The system has not been corrupted, it is corrupt. Policing in the United States is rooted in the control and dominion over brown bodies. According to encyclopedia.com, the colonies relied mainly on a system of community policing called night watches.

“In addition to night watch systems, there were sheriffs appointed by the governor and constables elected by the people. These individuals were responsible for maintaining order and providing other services. [Researchers] Nalla and Newman have described the following as problems plaguing colonial cities that were considered the responsibility of police: controlling slaves and Indians; maintaining order; regulating specialized functions such as selling in the market and delivering goods; maintaining health and sanitation; managing pests and other animals; ensuring the orderly use of streets by vehicles; controlling liquor, gambling, vice, and weapons; and keeping watch for fires.”

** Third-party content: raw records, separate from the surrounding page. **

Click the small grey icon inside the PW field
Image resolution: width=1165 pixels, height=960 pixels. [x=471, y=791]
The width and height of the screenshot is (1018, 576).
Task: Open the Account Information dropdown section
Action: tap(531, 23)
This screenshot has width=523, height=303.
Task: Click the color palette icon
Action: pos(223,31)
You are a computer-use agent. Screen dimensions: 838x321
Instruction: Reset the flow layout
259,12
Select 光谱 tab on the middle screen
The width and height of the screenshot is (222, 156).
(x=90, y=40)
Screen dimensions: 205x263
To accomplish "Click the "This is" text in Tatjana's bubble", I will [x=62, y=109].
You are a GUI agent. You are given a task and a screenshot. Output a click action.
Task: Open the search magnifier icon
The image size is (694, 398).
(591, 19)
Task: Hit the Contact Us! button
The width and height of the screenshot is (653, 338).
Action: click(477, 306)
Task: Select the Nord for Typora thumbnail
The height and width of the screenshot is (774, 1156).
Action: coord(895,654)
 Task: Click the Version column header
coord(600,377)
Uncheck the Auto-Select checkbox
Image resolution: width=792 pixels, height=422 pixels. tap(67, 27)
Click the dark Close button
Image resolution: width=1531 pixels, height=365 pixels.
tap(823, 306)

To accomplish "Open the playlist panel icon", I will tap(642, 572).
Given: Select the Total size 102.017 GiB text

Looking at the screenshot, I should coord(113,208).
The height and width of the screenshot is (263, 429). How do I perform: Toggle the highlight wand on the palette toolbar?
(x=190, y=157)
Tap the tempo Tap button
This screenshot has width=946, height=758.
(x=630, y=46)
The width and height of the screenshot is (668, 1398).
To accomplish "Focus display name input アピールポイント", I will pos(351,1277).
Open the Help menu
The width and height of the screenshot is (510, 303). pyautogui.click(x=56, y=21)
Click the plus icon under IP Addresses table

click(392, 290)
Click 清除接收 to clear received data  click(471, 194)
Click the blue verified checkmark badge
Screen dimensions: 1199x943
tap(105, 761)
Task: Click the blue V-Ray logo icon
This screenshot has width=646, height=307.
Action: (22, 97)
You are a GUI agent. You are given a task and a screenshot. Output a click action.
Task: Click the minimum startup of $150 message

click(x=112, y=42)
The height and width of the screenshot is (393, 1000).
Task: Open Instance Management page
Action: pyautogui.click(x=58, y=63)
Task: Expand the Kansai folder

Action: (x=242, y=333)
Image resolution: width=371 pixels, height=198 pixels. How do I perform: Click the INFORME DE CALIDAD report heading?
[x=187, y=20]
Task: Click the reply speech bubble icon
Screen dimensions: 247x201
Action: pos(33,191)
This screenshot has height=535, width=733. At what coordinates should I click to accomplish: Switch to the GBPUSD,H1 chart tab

Note that the primary responsibility of our earliest police officers was to control black and brown bodies. The racial residue from the institution’s inception persists in modern day, reminding me that black and brown bodies have not been criminalized- they are (and always have been) criminal.

The highly militarized tactics we employ in policing black and brown bodies have become the proverbial ‘backfiring gun’ in America’s face. Out of the 1,140  Americans killed by police so far this year, more than half of them were white. Most were Christians. Eighteen were children. This is not Justice.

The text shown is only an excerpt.